25. The complainant argued that the conditions of the internal competition were absurd and against the interest of the service: Had the complainant, for instance, had English as his mother tongue and French as his main language, then he would have had to sit the tests in German (his fifth language).

26. The complainant pointed out that the Civil Service Tribunal had opted for a broad definition leaving the choice of the language of which a candidate to a competition has a thorough knowledge to the candidate. The complainant therefore argued that he should have been able to choose the language for sitting the competition.

27. The complainant further argued that Parliament never informed him of the repercussions of his choice of main language in his personal documents and also never informed him that this choice was irreversible. Parliament also never indicated that Streamline was an official tool of reference with regard to an official's career. The complainant argued that Streamline is such a big and complex database that it is impossible for an official to check all the data that the administration puts into it (without the official being aware of it). Parliament has thus taken a decision on the basis of deductions which it has put into Streamline, and the official then discovers them by chance.
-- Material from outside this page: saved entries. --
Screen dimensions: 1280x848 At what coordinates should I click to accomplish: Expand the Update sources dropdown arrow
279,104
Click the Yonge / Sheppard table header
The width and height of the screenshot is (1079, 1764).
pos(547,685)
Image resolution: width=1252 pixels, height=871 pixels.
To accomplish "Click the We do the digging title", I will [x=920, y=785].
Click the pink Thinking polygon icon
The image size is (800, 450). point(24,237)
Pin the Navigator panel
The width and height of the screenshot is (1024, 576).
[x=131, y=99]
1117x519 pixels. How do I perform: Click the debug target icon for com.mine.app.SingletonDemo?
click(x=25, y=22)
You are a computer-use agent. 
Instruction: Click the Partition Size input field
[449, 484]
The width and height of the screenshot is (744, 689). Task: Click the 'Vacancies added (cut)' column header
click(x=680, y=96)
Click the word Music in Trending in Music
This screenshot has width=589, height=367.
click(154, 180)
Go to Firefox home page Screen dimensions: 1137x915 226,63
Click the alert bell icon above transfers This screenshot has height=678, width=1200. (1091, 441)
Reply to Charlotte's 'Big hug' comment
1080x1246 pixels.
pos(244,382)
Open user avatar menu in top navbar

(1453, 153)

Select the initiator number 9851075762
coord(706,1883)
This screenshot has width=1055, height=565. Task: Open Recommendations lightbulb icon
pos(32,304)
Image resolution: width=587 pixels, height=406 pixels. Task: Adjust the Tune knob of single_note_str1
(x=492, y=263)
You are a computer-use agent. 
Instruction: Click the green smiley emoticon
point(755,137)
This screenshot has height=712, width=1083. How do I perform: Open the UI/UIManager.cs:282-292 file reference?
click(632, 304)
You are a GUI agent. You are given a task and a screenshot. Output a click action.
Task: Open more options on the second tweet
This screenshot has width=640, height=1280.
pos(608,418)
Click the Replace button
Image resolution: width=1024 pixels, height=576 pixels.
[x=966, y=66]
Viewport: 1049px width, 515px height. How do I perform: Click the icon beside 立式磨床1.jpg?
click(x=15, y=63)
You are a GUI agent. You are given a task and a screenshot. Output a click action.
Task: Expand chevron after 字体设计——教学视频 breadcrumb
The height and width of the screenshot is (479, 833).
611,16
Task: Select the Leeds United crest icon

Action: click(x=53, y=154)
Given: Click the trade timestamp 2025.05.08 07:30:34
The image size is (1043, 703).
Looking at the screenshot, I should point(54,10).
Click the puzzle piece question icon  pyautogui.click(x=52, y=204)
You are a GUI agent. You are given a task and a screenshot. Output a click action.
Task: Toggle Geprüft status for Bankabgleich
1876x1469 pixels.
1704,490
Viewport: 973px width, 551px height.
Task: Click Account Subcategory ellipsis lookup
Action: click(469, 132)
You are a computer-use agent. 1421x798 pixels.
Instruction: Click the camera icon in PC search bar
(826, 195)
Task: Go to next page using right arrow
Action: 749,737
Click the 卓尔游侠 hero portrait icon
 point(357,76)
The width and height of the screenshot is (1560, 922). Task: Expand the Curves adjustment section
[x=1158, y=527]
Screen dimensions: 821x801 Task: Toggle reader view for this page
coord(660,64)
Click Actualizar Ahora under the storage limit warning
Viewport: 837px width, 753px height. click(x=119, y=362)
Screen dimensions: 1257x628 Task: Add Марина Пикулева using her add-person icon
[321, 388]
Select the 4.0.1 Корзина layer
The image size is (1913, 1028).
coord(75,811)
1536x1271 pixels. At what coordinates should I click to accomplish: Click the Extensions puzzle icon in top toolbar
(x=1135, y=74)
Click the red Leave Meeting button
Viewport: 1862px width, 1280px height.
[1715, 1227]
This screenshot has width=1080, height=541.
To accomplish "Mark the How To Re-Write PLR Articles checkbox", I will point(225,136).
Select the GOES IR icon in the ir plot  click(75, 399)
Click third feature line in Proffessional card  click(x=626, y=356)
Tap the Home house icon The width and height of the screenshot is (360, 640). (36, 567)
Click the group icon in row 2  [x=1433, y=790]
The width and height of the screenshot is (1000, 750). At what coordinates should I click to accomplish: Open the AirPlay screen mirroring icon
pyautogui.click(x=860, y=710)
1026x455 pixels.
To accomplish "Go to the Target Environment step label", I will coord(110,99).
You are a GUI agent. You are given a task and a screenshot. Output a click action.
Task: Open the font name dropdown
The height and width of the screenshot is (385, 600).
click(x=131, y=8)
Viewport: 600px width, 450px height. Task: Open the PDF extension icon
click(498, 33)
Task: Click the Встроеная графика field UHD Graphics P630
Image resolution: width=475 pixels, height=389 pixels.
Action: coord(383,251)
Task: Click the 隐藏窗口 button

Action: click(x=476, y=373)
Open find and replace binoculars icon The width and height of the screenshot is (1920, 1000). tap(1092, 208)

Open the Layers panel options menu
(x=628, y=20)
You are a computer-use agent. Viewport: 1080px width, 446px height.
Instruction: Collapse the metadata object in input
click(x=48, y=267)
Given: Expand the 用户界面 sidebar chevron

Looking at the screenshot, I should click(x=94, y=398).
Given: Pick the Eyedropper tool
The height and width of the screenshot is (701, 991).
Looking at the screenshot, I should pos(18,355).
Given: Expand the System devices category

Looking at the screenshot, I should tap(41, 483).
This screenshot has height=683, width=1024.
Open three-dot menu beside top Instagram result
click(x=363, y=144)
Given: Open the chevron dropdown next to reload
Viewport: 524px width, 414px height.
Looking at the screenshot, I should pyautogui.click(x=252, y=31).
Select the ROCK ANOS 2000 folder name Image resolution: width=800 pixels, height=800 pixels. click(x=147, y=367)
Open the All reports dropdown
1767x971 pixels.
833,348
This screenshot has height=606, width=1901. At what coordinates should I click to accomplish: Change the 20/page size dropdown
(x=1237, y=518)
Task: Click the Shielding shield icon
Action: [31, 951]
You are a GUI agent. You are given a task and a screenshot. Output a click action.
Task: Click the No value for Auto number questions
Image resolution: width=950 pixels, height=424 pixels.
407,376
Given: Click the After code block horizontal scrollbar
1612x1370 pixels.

The complainant argued that he has thus not determined his main language in full knowledge of its consequences.

28. The complainant agreed with Parliament that all statements made by an official can have statutory consequences, but underlined that there was a legal vacuum as regards the definition of an official's knowledge of languages and that this runs against legal certainty. He underlined that the Staff Regulations and the institutions have never defined the notions of "mother tongue", "main language", "language 1)", "language 2)", etc. Parliament also has not defined those notions and their implications for internal competitions. The main problem is thus that there are no rules of reference allowing officials to understand the implications of their declarations concerning their knowledge of languages. There is thus a lack of solicitude and transparency. The complainant stated that he did not attach importance to the rectification of his main language in Streamline which - unless being duly informed about this consequence - cannot constitute a database for irreversible declarations.

29. In relation to the procedure to change the main language, the complainant argued that Parliament had indicated that this was the Director General's power, but had not set out the procedure or indicated the relevant rules. The rules have never been communicated to the staff. There is thus again a lack of transparency and care.

The Ombudsman's assessment

30. At the outset, the Ombudsman recalls that, in its judgment in Angioi v Commission, which concerned an EPSO contract staff selection procedure with similar linguistic requirements as the internal competition in question, namely that the pre-selection tests had to take place in the second language (English, French, or German) which had to be different from the main language, the Civil Service Tribunal found that this language condition did not constitute an infringement of the principle of non-discrimination[4]. Therefore, the complainant's argument that the linguistic conditions of the internal competition in question were absurd cannot be sustained.

31. Furthermore, the complainant admits himself that his request to have his main language changed from French to Italian was triggered by his wish to maximise his chances in the internal competition. His request was not motivated by his wish to have, for the rest of his career and for all purposes, Italian instead of French indicated as his main language in Streamline. In other words, the complainant implicitly admits that, had the internal competition with the specific language conditions not presented itself, he would not have made the request.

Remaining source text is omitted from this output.